Edwin Castro, Manolo Morales y la Constitución







Por Mauricio Díaz Dávila
Diputado suplente al Parlacen y Vicepresidente del Partido
Social Cristiano Nicaragüense



Al llegar a la UCA en búsqueda de un número de la Revista Conservadora del Pensamiento Centroamericano , quedé sorprendido al ver al diputado Edwin Castro impartiendocátedra de Derecho Constitucional, ocupando el mismo asiento donde enseñaba Manolo Morales Peralta, el impacto emotivo fue demoledor:

El maestro sustituido por el leguleyo o el marrullero sustituyendo al pedagogo. La comparación fue inevitable: La valentía cívica y la competencia profesional desplazada por el sofisma y la chismografía. Me convencí entonces que la lucha es por restituir a la Ética en su posición en la Razón, el Derecho, la Política y la Modernidad y que pasa necesariamente por desplazar al inculto atrevido de las instituciones educativas; porque ver y oír a Edwin defendiendo la interpretación del arto. 201 Cn. que dice: “Los miembros de la Corte Suprema de Justicia y del Consejo Supremo Electoral y las demás autoridades y funcionarios de los diversos Poderes del Estado continuarán en el ejercicio de sus cargos mientras no tomen posesión quienes deban sustituirlos de acuerdo a la Constitución”. Es lo mismo que presenciar una ignorancia oceánica, porque esa disposición establece como excepción para que los funcionarios a quienes se les venció su período, continúen en el ejercicio de sus cargos que: “No tomen posesión quienes deban sustituirlos de acuerdo a la Constitución”.

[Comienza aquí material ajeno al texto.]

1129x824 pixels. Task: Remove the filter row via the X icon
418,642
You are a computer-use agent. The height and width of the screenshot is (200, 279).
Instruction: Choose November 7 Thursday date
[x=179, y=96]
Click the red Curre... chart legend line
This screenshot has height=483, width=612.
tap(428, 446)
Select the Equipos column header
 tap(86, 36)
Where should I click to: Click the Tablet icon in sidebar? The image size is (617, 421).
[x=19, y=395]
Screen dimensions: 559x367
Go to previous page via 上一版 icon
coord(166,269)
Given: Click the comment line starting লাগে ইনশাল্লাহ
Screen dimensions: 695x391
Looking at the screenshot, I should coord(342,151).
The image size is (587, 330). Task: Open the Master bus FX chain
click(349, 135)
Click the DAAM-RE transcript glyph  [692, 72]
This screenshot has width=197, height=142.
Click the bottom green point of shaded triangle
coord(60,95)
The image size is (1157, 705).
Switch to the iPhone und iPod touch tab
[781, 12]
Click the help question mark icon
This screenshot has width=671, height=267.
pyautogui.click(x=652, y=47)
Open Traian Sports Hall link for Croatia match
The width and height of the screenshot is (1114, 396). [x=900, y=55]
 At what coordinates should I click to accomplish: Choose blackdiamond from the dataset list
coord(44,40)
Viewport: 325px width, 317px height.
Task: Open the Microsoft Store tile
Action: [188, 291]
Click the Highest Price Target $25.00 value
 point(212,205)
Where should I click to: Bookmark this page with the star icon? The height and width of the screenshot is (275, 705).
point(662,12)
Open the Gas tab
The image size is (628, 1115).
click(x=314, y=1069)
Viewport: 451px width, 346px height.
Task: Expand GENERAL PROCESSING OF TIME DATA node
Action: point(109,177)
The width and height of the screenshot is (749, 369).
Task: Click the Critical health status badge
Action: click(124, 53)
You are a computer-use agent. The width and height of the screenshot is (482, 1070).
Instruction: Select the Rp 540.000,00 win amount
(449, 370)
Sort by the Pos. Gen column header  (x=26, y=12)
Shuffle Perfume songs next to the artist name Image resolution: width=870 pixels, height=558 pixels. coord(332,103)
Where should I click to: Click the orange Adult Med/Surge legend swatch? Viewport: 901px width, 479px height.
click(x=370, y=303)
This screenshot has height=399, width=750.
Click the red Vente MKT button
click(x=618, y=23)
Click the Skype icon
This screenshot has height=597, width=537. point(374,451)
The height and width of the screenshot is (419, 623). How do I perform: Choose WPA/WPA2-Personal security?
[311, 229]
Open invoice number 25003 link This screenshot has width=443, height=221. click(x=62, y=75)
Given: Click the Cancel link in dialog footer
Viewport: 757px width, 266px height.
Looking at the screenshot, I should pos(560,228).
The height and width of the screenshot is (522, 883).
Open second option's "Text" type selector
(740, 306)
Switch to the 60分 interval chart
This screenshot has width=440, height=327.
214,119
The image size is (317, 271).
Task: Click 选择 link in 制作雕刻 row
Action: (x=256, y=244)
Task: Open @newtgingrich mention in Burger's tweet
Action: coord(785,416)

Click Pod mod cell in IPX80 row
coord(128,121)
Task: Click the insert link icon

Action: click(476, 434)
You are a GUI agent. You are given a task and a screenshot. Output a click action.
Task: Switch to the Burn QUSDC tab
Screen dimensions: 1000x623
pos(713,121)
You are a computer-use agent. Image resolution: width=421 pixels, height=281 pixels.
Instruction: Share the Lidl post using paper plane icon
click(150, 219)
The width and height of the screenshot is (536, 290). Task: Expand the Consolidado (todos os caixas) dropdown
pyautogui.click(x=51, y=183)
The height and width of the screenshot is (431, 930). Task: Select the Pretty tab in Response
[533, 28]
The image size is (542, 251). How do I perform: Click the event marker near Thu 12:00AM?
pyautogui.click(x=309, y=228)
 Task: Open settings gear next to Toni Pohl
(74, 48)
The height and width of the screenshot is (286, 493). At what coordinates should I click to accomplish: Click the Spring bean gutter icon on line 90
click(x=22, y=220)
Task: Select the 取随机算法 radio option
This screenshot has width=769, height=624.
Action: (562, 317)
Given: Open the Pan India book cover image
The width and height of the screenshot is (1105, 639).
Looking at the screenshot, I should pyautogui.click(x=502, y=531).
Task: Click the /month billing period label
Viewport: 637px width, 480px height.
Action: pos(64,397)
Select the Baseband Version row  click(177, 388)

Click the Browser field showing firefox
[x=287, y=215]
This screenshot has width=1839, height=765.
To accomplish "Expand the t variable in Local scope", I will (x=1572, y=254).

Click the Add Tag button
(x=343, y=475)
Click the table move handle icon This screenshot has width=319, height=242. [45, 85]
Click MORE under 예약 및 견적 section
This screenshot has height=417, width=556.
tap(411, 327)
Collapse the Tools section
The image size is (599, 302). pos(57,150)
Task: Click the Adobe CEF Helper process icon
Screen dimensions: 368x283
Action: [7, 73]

Si no han sido electos los que deban sustituir a quienes se les venció su período; éstos no pueden continuar en el ejercicio de sus cargos porque la condición para que sigan en sus cargos es que los electos no tomen posesión.En los nombramientos constitucionales hay dos momentos: 1.- La elección en la Asamblea Nacional y 2.- La toma de posesión. Si los electos no toman posesión entonces continúan en sus cargos los funcionarios a quienes se les venció su período. Así de sencillo es lo que establece el arto. 201 Cn.

De la lectura del arto. 201 Cn, se deduce que los funcionarios a quienes se les venció su período no tienen derecho a continuar en sus cargos mientras la Asamblea Nacional no elija; que es la interpretación falsa y equivocada que sostienen quienes se mantienen en sus cargos.

Si se acepta la vigencia del arto. 201 Cn. tiene que aceptarse que no pueden continuar en sus cargos los funcionarios a quienes se les venció su período aunque la Asamblea Nacional no haya electo a quienes deben sustituirlos. Que es el criterio falso de quienes continúan ejerciéndolo a pesar de que se les venció su período. Un ejemplo ilumina la inteligencia de Castro: Si la Asamblea Nacional elige a Juan y a José en sustitución de los magistrados Solís y Cuadra, sólo que Juan y José no toman posesión de sus cargos, Solís y Cuadra pueden continuar ejerciéndolo. Ahí tiene Edwin Castro la aclaración que precisa que con gusto le sirvo para que no crea que los funcionarios a quienes se les venció su período pueden continuar ejerciéndolo: Es al contrario, mientras la Asamblea no elija están obligados a retirarse del ejercicio de sus cargos.

Y tiene que aceptarse que el decreto 3-2010 que los autoriza a continuar en sus cargos es ilegal, porque contradice al arto. 201 Cn. Me refiero a Castro porque el doctor Solís entiende perfectamente lo relacionado. En medio de la decepción de ver a Castro dando cátedra surge la esperanza: Esos jóvenes que lo escuchan pronto descubrirán los falsos sofismas que el malabarismo político-partidario quiere que aceptemos como verdad y marcharán junto a su pueblo enarbolando la bandera de la libertad y de la justicia social, siguiendo el ejemplo de Manolo Morales Peralta, el constitucionalista, el abogado competente que los condujo anteriormente con su enseñanza a destituir tiranos; no serán las galimatías de Edwin suficientes para enervar esas ansias libertarias que en el pueblo nicaragüense forjó Manolo con su sapiencia, su vida y su ejemplo. En la historia las contradicciones resaltan, Manolo Morales y Edwin Castro (el grande) sintieron una repugnancia incurable en contra de los tiranos y de la reelección; Edwin hijo adora a la tiranía.